RECORDS SHOWN Block Start
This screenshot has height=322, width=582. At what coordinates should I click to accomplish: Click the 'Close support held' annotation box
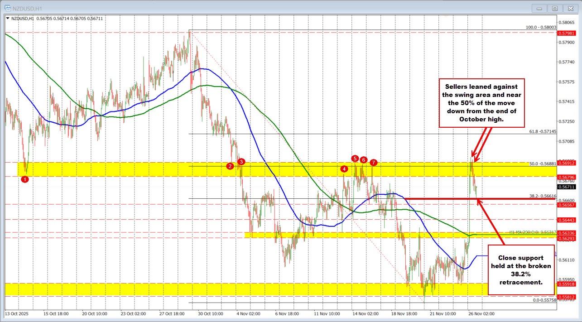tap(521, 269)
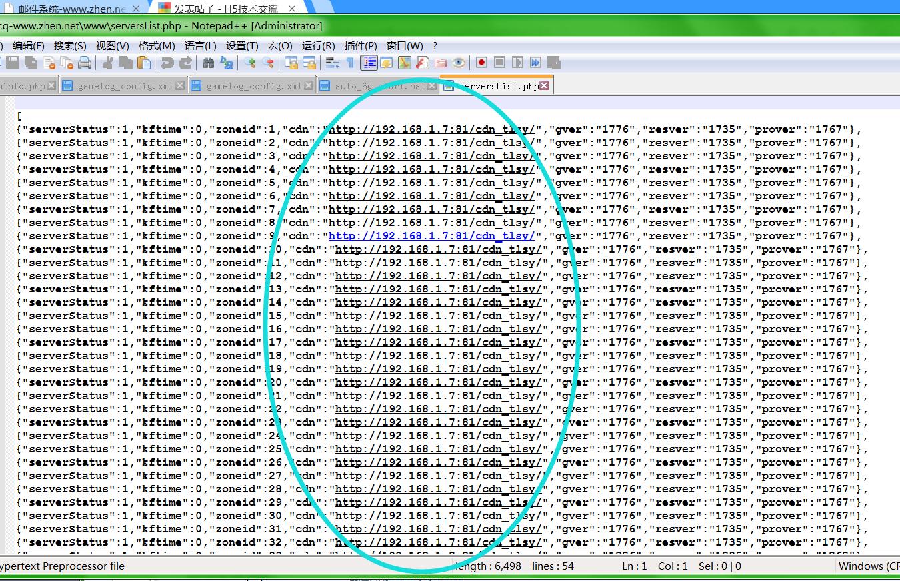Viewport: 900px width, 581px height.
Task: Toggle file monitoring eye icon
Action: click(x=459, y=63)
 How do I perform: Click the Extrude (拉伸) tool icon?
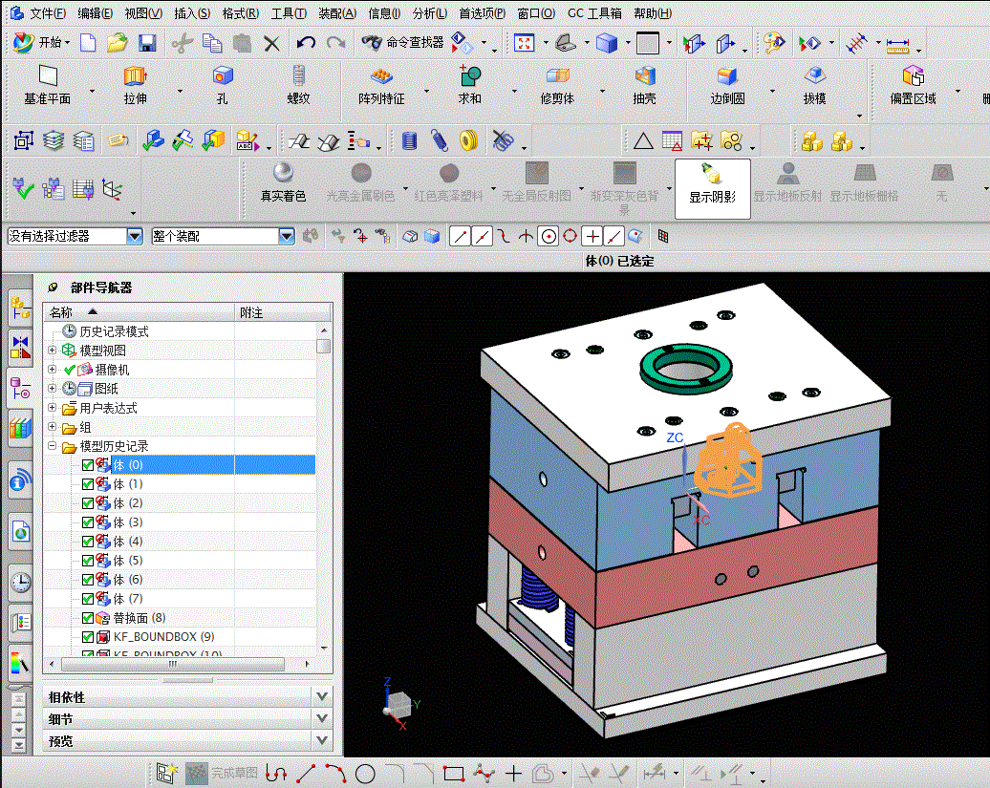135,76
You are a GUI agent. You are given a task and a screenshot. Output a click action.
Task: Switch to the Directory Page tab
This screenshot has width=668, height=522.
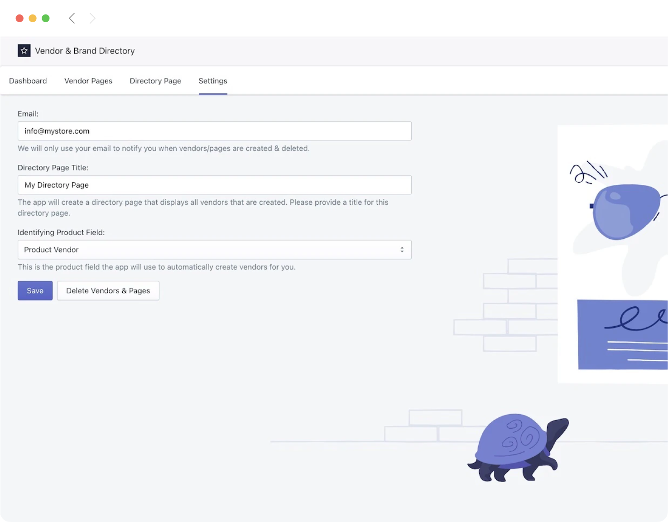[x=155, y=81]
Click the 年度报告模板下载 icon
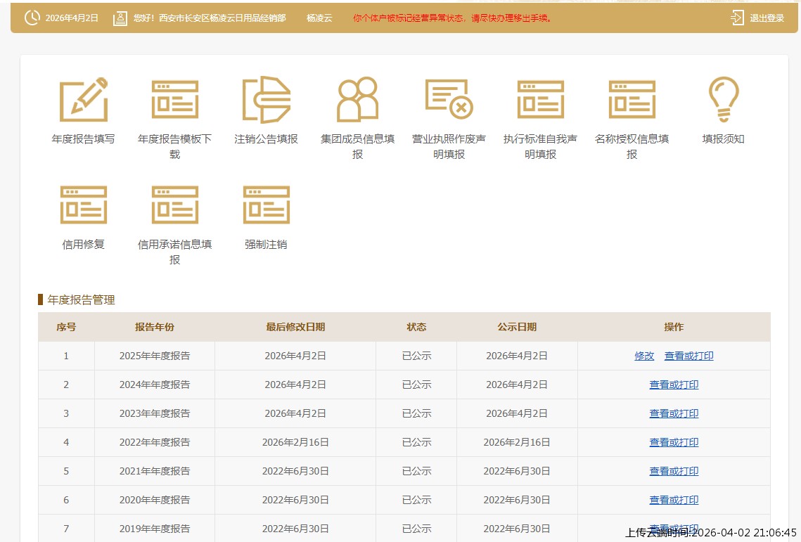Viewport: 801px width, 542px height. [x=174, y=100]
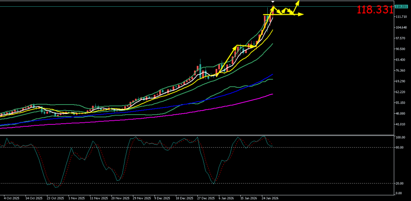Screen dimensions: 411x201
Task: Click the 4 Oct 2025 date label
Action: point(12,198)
RECORDS SHOWN Block End
PROBLEM DETAILS.
Pictures aside, repeat every entry exactly as written.

EXERCISE OUTPUT.
This screenshot has height=322, width=582. At what coordinates should I click to accomplish: Click the 'Close support held' annotation box
tap(521, 269)
Viewport: 900px width, 581px height.
Task: Toggle file monitoring eye icon
Action: click(x=459, y=63)
 How do I perform: Click the Extrude (拉伸) tool icon?
135,76
You are a GUI agent. You are given a task and a screenshot. Output a click action.
Task: Switch to the Directory Page tab
This screenshot has width=668, height=522.
[x=155, y=81]
Click the 年度报告模板下载 icon
Viewport: 801px width, 542px height. [x=174, y=100]
Screen dimensions: 411x201
Task: Click the 4 Oct 2025 date label
Action: point(12,198)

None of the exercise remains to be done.